[[ Quoted passage, beginning ]]

Beat the myth

Donating blood is safe and simple. It takes approximately 10-15 minutes to complete the blood donation process. Any healthy adult between 18 years and 60 years of age can donate blood. This is what you can expect when you are ready to donate blood:

You walk into a reputed and safe blood donation centre or a mobile camp organized by a reputed institution.

A few questions will be asked to determine your health status (general questions on health, donation history etc). Usually you will be asked to fill out a short form.

Then a quick physical check will be done to check temperature, blood pressure, pulse and hemoglobin content in blood to ensure you are a healthy donor.

If found fit to donate, then you will be asked to lie down on a resting chair or a bed. Your arm will be thoroughly cleaned. Then using sterile equipments blood will be collected in a special plastic bag.

Approximately 350 ml of blood will be collected in one donation. Those who weigh more than 60 Kg can donate 450 ml of blood.

Then you must rest and relax for a few minutes with a light snack and something refreshing to drink. Some snacks and juice will be provided.

Blood will be separated into components within eight hours of donation

The blood will then be taken to the laboratory for testing.

Once found safe, it will be kept in special storage and released when required.

The blood is now ready to be taken to the hospital, to save lives.


Blood Groups

Blood type is determined by which antibodies and antigens the person’s blood produces. An individual has two types of blood groups namely ABO-grouping and Rh-grouping. Rh is called as the Rhesus factor that has come to us from Rhesus monkeys.
Most humans are in the ABO blood group. The ABO group has four categories namely

  1. A group
  2. B group
  3. O group
  4. AB group

In the Rh- group, either the individual is said to be Rh- Negative or Rh- Positive.

Thus blood group of any human being will mainly fall in any one of the following groups.

  • A positive or A negative
  • B positive or B negative
  • O positive or O negative
  • AB positive or AB negative.

Universal Donors and Recipients


The most common blood type is O, followed by type A.

Type O individuals are often called “universal donors” since their blood can be transfused into persons with any blood type. Those with type AB blood are called “universal recipients” because they can receive blood of any type.

However, since approximately twice as many people in the general population have O and A blood types, a blood bank’s need for this type of blood increases exponentially.

[[ Quoted passage, end ]]
[[ Records provided, beginning ]]

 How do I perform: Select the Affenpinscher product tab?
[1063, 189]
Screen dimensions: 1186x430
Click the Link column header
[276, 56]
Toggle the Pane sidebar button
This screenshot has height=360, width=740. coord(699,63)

[[ Records provided, end ]]
[[ Records provided, beginning ]]

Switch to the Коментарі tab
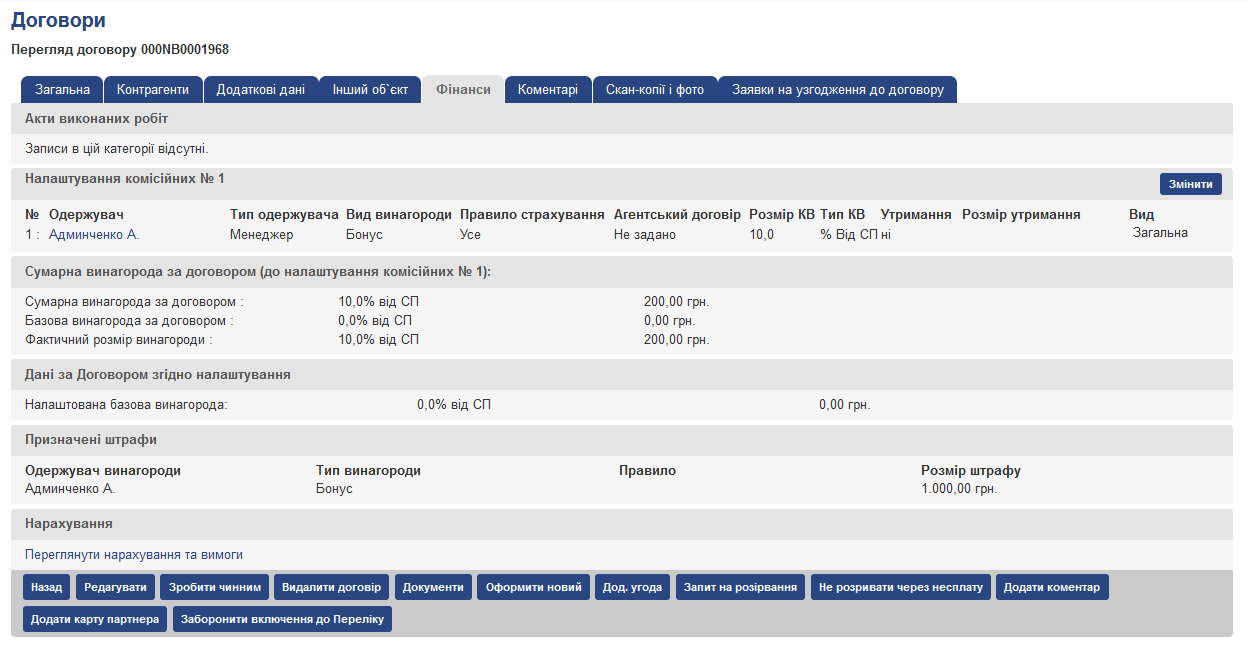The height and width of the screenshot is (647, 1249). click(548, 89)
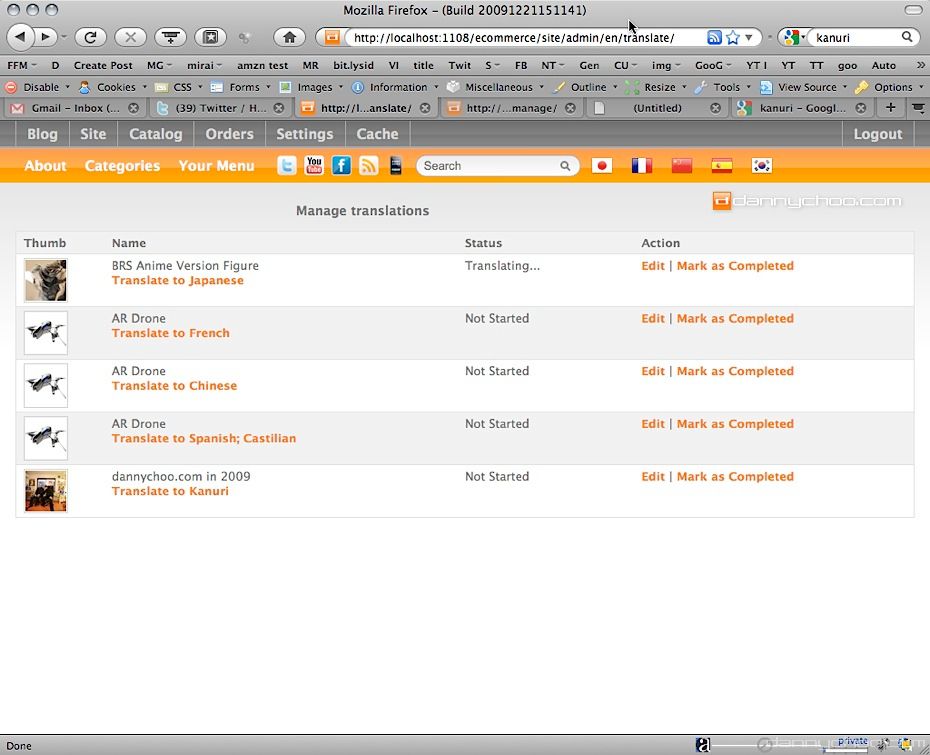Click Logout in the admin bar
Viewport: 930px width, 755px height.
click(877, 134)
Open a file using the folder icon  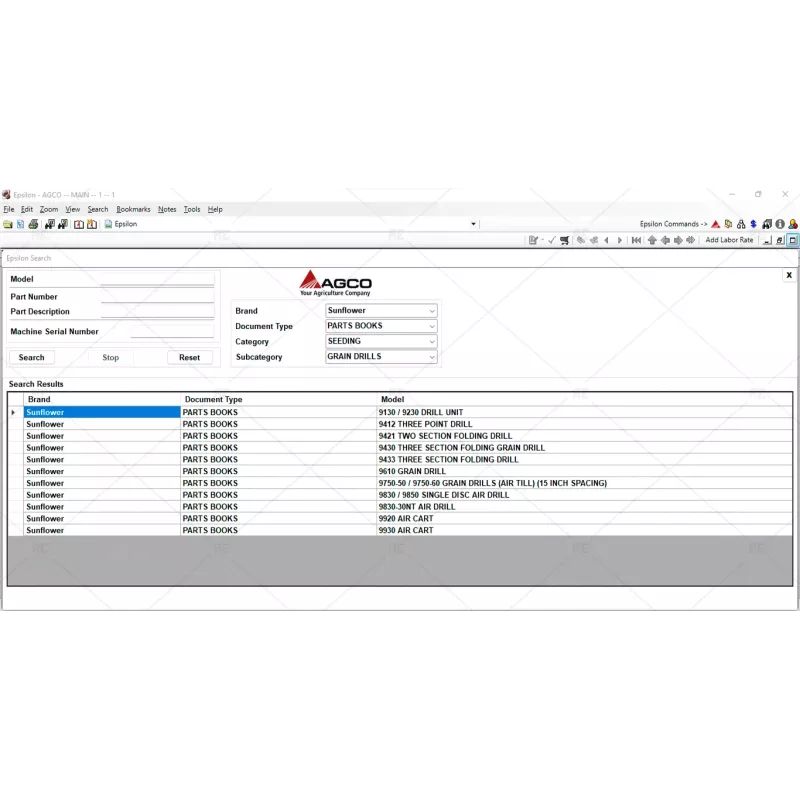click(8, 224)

[[ Records provided, end ]]

* _What is being asked_
Retype the blood donation text word for word, starting at "You walk into" and ending at "ml of blood.". The rows aren't needed for anything here.

* _Solution to the exercise_
You walk into a reputed and safe blood donation centre or a mobile camp organized by a reputed institution.

A few questions will be asked to determine your health status (general questions on health, donation history etc). Usually you will be asked to fill out a short form.

Then a quick physical check will be done to check temperature, blood pressure, pulse and hemoglobin content in blood to ensure you are a healthy donor.

If found fit to donate, then you will be asked to lie down on a resting chair or a bed. Your arm will be thoroughly cleaned. Then using sterile equipments blood will be collected in a special plastic bag.

Approximately 350 ml of blood will be collected in one donation. Those who weigh more than 60 Kg can donate 450 ml of blood.